Mesas nas calçadas estão proibidas. Carvalho diz que existem cerca de oito processos judiciais para o fechamento de bares, alguns deles no Largo do Amparo. “O Sítio Histórico pode ter restaurantes que vendam bebidas, associadas ao comércio de comidas. Mas nada que provoque aglomerações nas ruas”, diz. “A idéia, no geral, é que se acabe com pólos e festas no Sítio Histórico. Isso deprecia o patrimônio. A cidade não tem estrutura”, complementa André Pina.

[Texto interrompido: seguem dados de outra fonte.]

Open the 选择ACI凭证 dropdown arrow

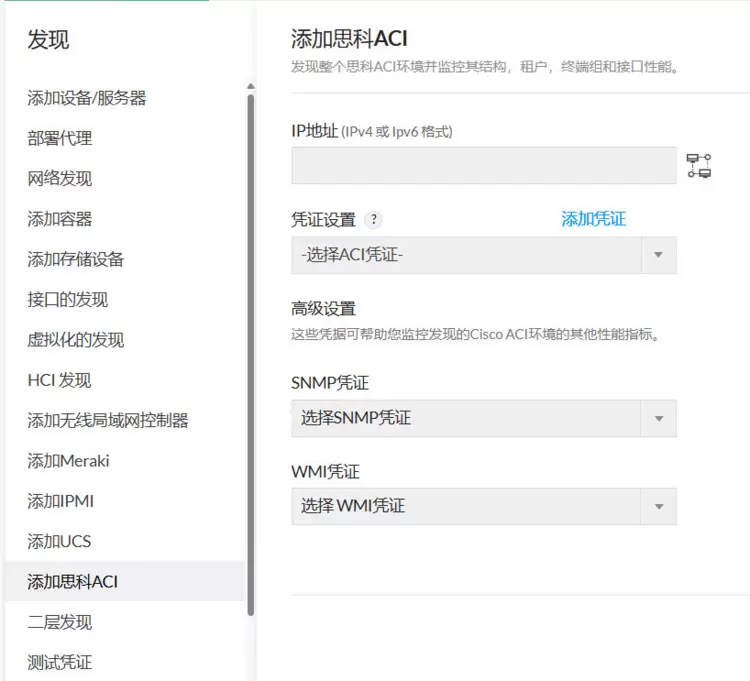(658, 255)
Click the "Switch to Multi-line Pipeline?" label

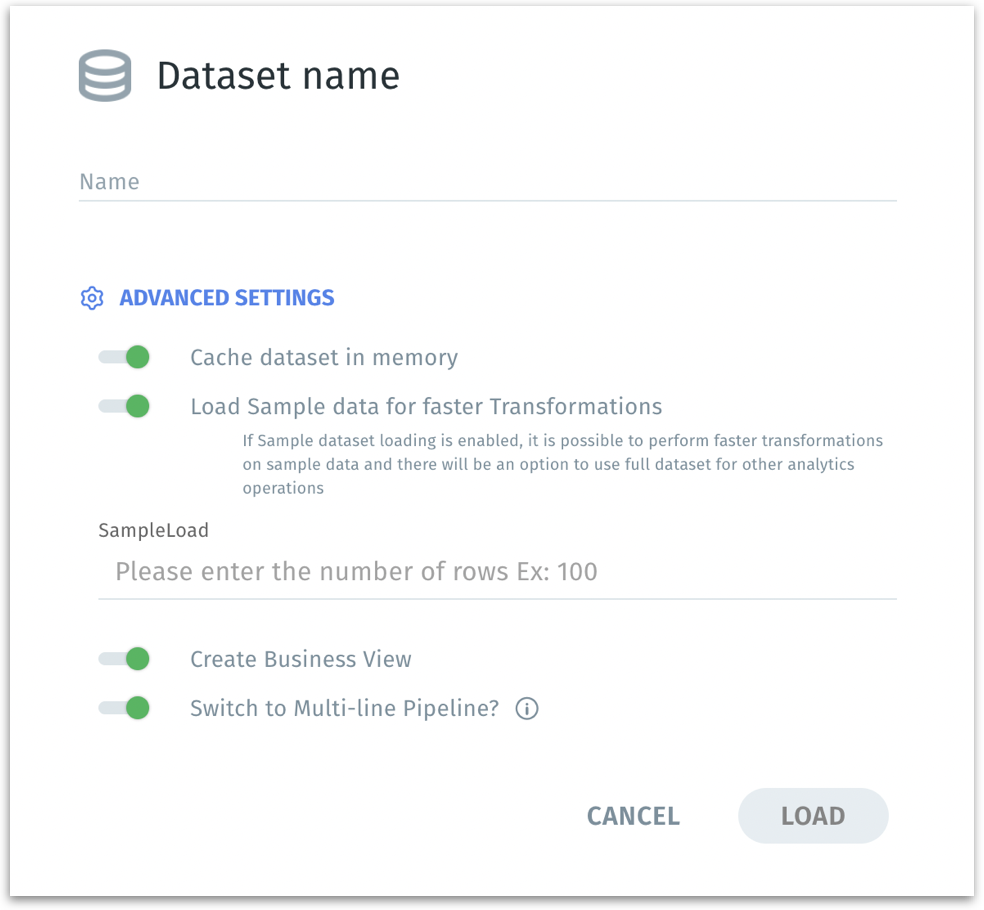click(x=344, y=709)
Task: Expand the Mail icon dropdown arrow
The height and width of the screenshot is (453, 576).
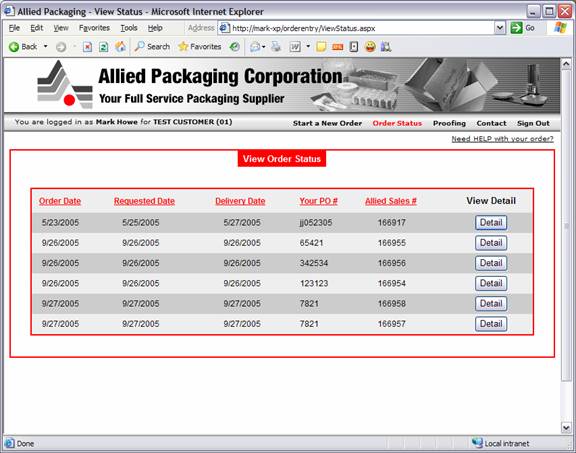Action: (x=264, y=47)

A idéia, como era de se esperar, repercutiu mal entre os proprietários e administradores de bares. “Não concordo, porque Olinda tem poucas opções de diversão e muita gente se sustenta com esse tipo de comércio”, diz Cícero Peneira, responsável pelo bar que funciona na sede da Pitombeira dos Quatro Cantos. Ela acredita que não se enquadra na ‘malha fina’ que fiscaliza os bares da cidade. O estabelecimento também vende comidas regionais, não apenas bebidas e é considerado de utilidade pública por abrigar um dos blocos mais tradicionais do Carnaval da cidade.
Entre os projetos municipais também está a organização do comércio do Alto da Sé. As tradicionais tapioqueiras seriam deslocadas do largo em frente à Igreja de São Salvador do Mundo para casas localizadas na Rua Bispo Coutinho de Baixo, uma via secundária onde funciona a sede da Escola de Samba Preto Velho. “As casas já estão sendo negociadas. Há uma vista belíssima dali”, diz Carvalho.
Como suas colegas, Luiza Rosa Nascimento, 76 anos, a tapioqueira mais antiga em atividade no Alto da Sé, se diz contrária às mudanças. “Cheguei há 40 anos aqui. Já fui convidada para vender minhas tapiocas até no Rio Grande do Sul e, agora, a prefeitura quer nos esconder. Não é justo”, reclama.(B.A.)